*** Opening of SUPPLIED MATERIAL ***

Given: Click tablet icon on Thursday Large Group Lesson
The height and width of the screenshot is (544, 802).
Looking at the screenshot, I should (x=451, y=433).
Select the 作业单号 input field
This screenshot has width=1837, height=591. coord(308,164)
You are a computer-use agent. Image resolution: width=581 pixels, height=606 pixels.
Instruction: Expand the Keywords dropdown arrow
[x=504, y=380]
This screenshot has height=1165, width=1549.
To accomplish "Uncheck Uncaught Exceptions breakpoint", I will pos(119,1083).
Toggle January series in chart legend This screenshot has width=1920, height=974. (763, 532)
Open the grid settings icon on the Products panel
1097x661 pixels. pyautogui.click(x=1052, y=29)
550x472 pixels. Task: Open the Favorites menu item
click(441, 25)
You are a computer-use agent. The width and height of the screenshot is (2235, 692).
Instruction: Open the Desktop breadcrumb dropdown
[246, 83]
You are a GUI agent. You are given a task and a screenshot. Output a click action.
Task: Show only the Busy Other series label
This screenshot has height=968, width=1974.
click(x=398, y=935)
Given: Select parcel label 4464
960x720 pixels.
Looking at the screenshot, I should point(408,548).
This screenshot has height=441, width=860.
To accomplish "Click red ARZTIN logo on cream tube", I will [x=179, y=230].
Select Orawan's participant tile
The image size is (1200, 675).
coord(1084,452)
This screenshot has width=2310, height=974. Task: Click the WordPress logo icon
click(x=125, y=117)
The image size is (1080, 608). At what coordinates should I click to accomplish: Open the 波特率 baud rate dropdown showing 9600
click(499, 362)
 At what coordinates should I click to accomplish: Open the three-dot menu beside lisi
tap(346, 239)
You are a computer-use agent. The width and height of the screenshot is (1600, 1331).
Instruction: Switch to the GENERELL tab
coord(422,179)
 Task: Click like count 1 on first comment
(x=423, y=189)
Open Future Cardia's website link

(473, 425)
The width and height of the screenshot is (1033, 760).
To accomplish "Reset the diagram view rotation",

*** Close of SUPPLIED MATERIAL ***

AIM OF THE TASK:
The records above should be returned exactly.

SOLUTION TO THIS TASK:
Given: Click tablet icon on Thursday Large Group Lesson
The height and width of the screenshot is (544, 802).
Looking at the screenshot, I should (x=451, y=433).
Select the 作业单号 input field
This screenshot has width=1837, height=591. coord(308,164)
You are a computer-use agent. Image resolution: width=581 pixels, height=606 pixels.
Instruction: Expand the Keywords dropdown arrow
[x=504, y=380]
This screenshot has height=1165, width=1549.
To accomplish "Uncheck Uncaught Exceptions breakpoint", I will pos(119,1083).
Toggle January series in chart legend This screenshot has width=1920, height=974. (763, 532)
Open the grid settings icon on the Products panel
1097x661 pixels. pyautogui.click(x=1052, y=29)
550x472 pixels. Task: Open the Favorites menu item
click(441, 25)
You are a computer-use agent. The width and height of the screenshot is (2235, 692).
Instruction: Open the Desktop breadcrumb dropdown
[246, 83]
You are a GUI agent. You are given a task and a screenshot. Output a click action.
Task: Show only the Busy Other series label
This screenshot has height=968, width=1974.
click(x=398, y=935)
Given: Select parcel label 4464
960x720 pixels.
Looking at the screenshot, I should point(408,548).
This screenshot has height=441, width=860.
To accomplish "Click red ARZTIN logo on cream tube", I will [x=179, y=230].
Select Orawan's participant tile
The image size is (1200, 675).
coord(1084,452)
This screenshot has width=2310, height=974. Task: Click the WordPress logo icon
click(x=125, y=117)
The image size is (1080, 608). At what coordinates should I click to accomplish: Open the 波特率 baud rate dropdown showing 9600
click(499, 362)
 At what coordinates should I click to accomplish: Open the three-dot menu beside lisi
tap(346, 239)
You are a computer-use agent. The width and height of the screenshot is (1600, 1331).
Instruction: Switch to the GENERELL tab
coord(422,179)
 Task: Click like count 1 on first comment
(x=423, y=189)
Open Future Cardia's website link

(473, 425)
The width and height of the screenshot is (1033, 760).
To accomplish "Reset the diagram view rotation",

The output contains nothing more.